Thursday’s Blog Post
Thursday’s Widows demonstrates how a film can be just as effective as a detective fiction short story in making a statement about economic and sociocultural issues. As “detective fiction,” I definitely found I wasn’t as engaged in “solving the mystery” as I was when reading Borges or Bermúdez, because I just knew that through no effort of my own the answer would be provided for me eventually – films naturally don’t require as much “work” as reading does. However, because of the use of prolepsis in the film I nonetheless found myself looking for clues and suspicious characters over the course of the movie, because we discovered early in the film the location, means by which, and victims of the crime.
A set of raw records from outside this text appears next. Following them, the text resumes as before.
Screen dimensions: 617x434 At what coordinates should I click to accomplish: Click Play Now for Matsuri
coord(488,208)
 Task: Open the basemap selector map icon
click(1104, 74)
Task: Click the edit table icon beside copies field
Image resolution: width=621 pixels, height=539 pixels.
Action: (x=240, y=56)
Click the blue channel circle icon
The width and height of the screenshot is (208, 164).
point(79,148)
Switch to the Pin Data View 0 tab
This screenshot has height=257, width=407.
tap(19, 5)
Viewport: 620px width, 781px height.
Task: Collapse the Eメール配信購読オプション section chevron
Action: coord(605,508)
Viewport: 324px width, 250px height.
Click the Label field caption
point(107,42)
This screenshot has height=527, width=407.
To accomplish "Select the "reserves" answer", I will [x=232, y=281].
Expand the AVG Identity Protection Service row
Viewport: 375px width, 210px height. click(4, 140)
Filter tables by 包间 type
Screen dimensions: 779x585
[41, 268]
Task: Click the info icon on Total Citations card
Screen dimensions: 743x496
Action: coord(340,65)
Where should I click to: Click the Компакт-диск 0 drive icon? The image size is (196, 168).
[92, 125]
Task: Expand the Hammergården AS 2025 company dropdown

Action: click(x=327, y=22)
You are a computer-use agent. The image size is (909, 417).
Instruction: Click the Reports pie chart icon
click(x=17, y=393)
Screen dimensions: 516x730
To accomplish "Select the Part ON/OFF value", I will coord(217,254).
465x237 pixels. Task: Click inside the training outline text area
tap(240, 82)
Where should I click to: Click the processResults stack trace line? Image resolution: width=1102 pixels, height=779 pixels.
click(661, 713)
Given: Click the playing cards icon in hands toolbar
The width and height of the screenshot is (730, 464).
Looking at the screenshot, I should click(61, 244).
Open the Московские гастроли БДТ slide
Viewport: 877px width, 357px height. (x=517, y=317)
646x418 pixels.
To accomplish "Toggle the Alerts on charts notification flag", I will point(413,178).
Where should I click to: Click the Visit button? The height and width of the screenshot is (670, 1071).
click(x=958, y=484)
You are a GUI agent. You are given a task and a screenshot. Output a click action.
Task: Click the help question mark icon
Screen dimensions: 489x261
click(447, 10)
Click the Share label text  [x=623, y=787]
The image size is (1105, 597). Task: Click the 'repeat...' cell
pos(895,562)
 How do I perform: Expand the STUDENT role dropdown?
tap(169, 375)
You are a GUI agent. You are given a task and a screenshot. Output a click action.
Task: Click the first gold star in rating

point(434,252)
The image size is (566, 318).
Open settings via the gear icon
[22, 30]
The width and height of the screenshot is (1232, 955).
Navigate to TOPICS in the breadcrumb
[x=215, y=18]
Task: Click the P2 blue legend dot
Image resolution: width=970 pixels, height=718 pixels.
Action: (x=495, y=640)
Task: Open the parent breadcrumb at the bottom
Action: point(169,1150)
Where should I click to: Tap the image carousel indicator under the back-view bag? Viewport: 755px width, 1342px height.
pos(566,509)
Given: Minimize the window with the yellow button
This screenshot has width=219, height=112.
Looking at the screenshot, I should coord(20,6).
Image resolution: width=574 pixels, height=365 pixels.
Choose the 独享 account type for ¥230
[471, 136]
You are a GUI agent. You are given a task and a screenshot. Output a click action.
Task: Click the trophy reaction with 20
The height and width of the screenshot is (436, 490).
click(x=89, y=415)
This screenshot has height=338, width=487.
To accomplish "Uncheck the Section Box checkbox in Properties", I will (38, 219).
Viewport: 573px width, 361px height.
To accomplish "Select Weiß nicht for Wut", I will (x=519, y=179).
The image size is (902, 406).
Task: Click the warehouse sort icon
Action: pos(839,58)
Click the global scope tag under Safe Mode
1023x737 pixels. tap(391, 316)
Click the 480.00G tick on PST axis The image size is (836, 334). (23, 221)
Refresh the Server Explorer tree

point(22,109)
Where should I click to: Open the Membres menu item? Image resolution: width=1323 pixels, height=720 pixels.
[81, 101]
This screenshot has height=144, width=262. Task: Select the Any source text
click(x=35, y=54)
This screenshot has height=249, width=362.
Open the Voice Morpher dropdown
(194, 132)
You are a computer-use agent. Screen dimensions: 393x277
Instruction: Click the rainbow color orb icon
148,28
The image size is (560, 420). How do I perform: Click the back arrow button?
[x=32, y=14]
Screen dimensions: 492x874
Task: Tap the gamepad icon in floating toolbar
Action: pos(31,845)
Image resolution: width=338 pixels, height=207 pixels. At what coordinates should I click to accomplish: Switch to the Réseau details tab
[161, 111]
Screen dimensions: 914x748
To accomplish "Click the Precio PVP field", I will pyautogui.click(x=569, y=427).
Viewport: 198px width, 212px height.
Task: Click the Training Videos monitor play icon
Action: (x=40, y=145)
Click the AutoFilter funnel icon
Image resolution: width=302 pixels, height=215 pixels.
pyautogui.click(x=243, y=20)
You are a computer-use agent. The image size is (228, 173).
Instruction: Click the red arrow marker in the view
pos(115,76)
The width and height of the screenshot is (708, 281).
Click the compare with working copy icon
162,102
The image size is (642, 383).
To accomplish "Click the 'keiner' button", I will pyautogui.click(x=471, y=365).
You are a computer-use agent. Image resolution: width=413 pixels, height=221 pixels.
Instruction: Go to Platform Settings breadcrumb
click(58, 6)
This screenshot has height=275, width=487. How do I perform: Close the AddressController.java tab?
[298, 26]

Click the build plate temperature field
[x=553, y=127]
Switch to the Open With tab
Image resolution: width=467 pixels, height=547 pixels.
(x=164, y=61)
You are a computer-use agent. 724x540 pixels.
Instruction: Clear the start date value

As a “literary device” in film form, prolepsis (foreshadowing?) was effective in providing intrigue from the beginning.
With respect to the genre and its broader meta-message, if we are to believe that the killers were in fact Tano, Gustavo and Martín themselves, the movie strays from typical detective fiction in that there is really no detective figure central to the story. I think the absence of a glorified state personnel, like a detective or police officer, as a main character, definitely serves as a critique of the state itself – especially when we consider that these men committed suicide largely because of the state’s actions (the collapsing economy). In this way, the film “flips the script” to demonize the state, whilst celebrating and sympathizing with the killers, much in the same way as Bermudez’s Puzzle of the Broken Watch, where a police officer ends up being the killer.